■ EXERCISE REQUIREMENTS ■
(1) In the forum thread on force and energy, what is the rate of change of energy with respect to time called?
(2) Rewrite the paragraph of the forum thread on force and energy that begins "If we speak of potential energy U(r)" in a single shorter sentence, keeping its main facts.
(3) Continue the forum thread on force and energy from its last post.

■ EXCERPT TO READ ■
※

For two one is a vector the other is a scalar.
 
How are they completely different?
 
For one thing, if the energy E is stored energy due to a force Fx in the direction x, then the force is given by the derivative

Fx= dE/dx

For example, if the stored energy E of a mass m is mgy, then the force is

Fy = d(mgy)/dy = mg.

Bob S
 
So force is just the rate of change of energy?
 
kashiark said:
So force is just the rate of change of energy?
No, that's power. Force is the rate of change of momentum.
 
kashiark said:
So force is just the rate of change of energy?

A.T. said:
No, that's power. Force is the rate of change of momentum.

Note that "rate of change" by itself doesn't mean anything. You have to specify rate of change with respect to what, which is where the distinction arises:
[tex]F=\frac{dp}{dt}[/tex]

[tex]F=\frac{dE}{dx}[/tex]

[tex]P=\frac{dE}{dt}[/tex]
 
Nabeshin said:
Note that "rate of change" by itself doesn't mean anything.
True. I assumed with respect to time.
 
kashiark said:
Is force just acting energy?

Yes, exactly.

If we speak of potential energy U(r) the force F is -dU/dr. dr is the vector indicating in what direction the energy is acting.

If we speak of kinetic energy in collision T=mv2/2, the force result (work) is ∆T.

Together they can give you the complete solution of a problem.
 
  • #10
Ok, I think that I've got it: Force is rate of change of energy with respect to a particular dimension, and it's the rate of change of momentum with respect to time. What is energy measured in? Kg*m²/s²?

※

■ DATASET ROWS ■
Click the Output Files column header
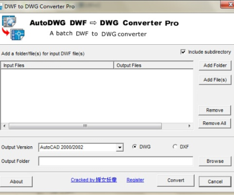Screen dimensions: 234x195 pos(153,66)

※

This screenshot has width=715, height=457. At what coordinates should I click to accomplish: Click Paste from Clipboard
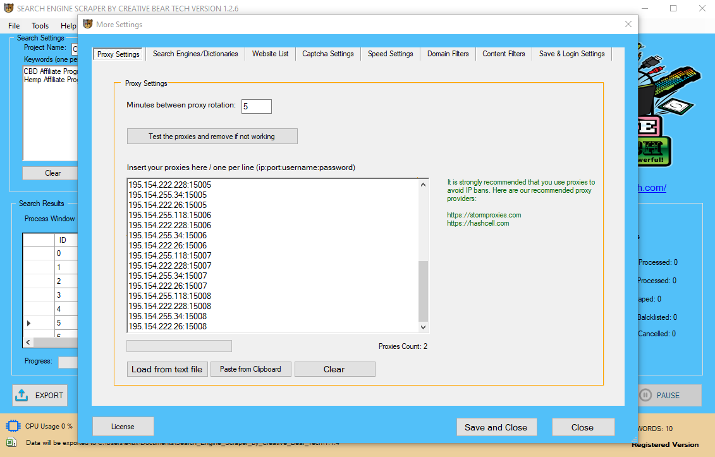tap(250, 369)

※

■ RESPONSES ■
(1) Power, P = dE/dt.

(2) For potential energy U(r), the force is F = -dU/dr, where dr is the vector showing the direction in which the energy acts.

(3)
 
  • #11
I think this is more like plain English:

A force is a push or a pull applied to something. A force has the ability to overcome the inertia of an object (its tendency to keep the same velocity) and cause it to accelerate (change its velocity). The mass of the object is the constant of proportionality between the force and the resulting acceleration (F=ma). If the force is able to displace an object, the force does work on it, but, if the force is exactly balanced by another force that has the opposite direction, the net force will be zero, and no work will be done on the object. The net work done on an object equals the change in its kinetic energy.
 
  • #12
kashiark said:
What is energy measured in? Kg*m²/s²?

The equations show that work and energy have the same units:

unit of acceleration
m/s^2

force = (mass)(acceleration)
1 Newton = 1 (kg)(m/s^2) = 1 kg m/s^2

work = (force)(displacement)
1 joule = 1 (kg m/s^2)(m) = 1 kg m^2/s^2

... or ...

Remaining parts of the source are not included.